Johannesburg – If Harmony's bid for
Gold Fields were to succeed, Harmony would be duty-bound to honour the
golden parachutes of at least three Gold Fields executives, which could
cost it up to R30 million.

A golden parachute, permissible by law, is a prearranged
contract whereby an executive is promised a large payout if there is a
change of control at the company.

Golden parachutes are used to retain staff but are also a well-known corporate defence tactic.

If
the payments were to be particularly onerous, shareholders might not
want to go ahead with the change of control in the first place.

Nick
Holland, the chief financial officer of Gold Fields and one of the
directors with a golden parachute, said the arrangements had been in
place for three or four years.

He said they were not
introduced in response to rumours of a takeover offer from Barrick, the
US-based gold mining company. But there were amendments ahead of the
Iamgold offer.

"They are a normal practice … and are commonly
used in North America," Holland said, referring to the fact that Gold
Fields is listed on the New York Stock Exchange.
He said in some instances golden parachutes were triggered even when executives did not lose lose their jobs.

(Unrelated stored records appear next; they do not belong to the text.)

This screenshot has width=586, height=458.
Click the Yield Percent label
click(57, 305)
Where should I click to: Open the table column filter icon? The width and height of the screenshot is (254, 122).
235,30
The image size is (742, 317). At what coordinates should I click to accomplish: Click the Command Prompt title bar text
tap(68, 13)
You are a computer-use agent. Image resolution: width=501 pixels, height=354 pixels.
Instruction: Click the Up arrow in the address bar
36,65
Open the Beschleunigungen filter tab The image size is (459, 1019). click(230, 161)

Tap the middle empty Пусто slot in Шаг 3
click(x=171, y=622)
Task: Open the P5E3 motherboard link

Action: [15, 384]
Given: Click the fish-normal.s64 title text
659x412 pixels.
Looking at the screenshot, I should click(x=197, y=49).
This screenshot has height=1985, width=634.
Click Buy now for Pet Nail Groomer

"In our case, it might not be triggered if we didn't lose our jobs [but there was a change in control]."
Ferdi Dippenaar, Harmony's marketing director, said the company was aware of the contracts.

"The
fact that Harmony does not have golden parachutes shows how we feel
about them," Dippenaar said, "They are not against the law, but they
are not the right thing to do."

The main parties to the golden parachutes are Holland and chief executive Ian Cockerill.
Other
senior officers are provided for, but the only one mentioned in
official documentation is Craig Nelson, the executive vice-president of
exploration.

Although the contracts are complex, these executives would, in brief, be paid twice their salaries if Harmony's bid succeeded.

In
the past year, Cockerill's total package amounted to over R6 million
and Holland's topped R3 million. Nelson's details were not disclosed.

In
addition, the directors have been authorised to exercise any
outstanding share options up to two years after the change in control.
Thirty days is the usual limit.

Cockerill is not the most highly
paid mining boss in South Africa. Harmony's chief executive, Bernard
Swanepoel, earned over R12 million in fiscal 2003, with gains from
options added to his package, and Bobby Godsell, chief executive of
AngloGold, earned R8.65 million last year.

Dippenaar felt that
if a golden parachute was sizeable, a board should ask for shareholder
approval so as not to prejudice investors in the event of a takeover
offer, "but I don't think the Gold Fields board went to shareholders in
this case".

Holland said golden parachutes were typically a compensation committee issue.
"So
a group of non-executive directors decide on whether or not to
recommend them to the board and the board then votes on the issue. It
is a transparent process."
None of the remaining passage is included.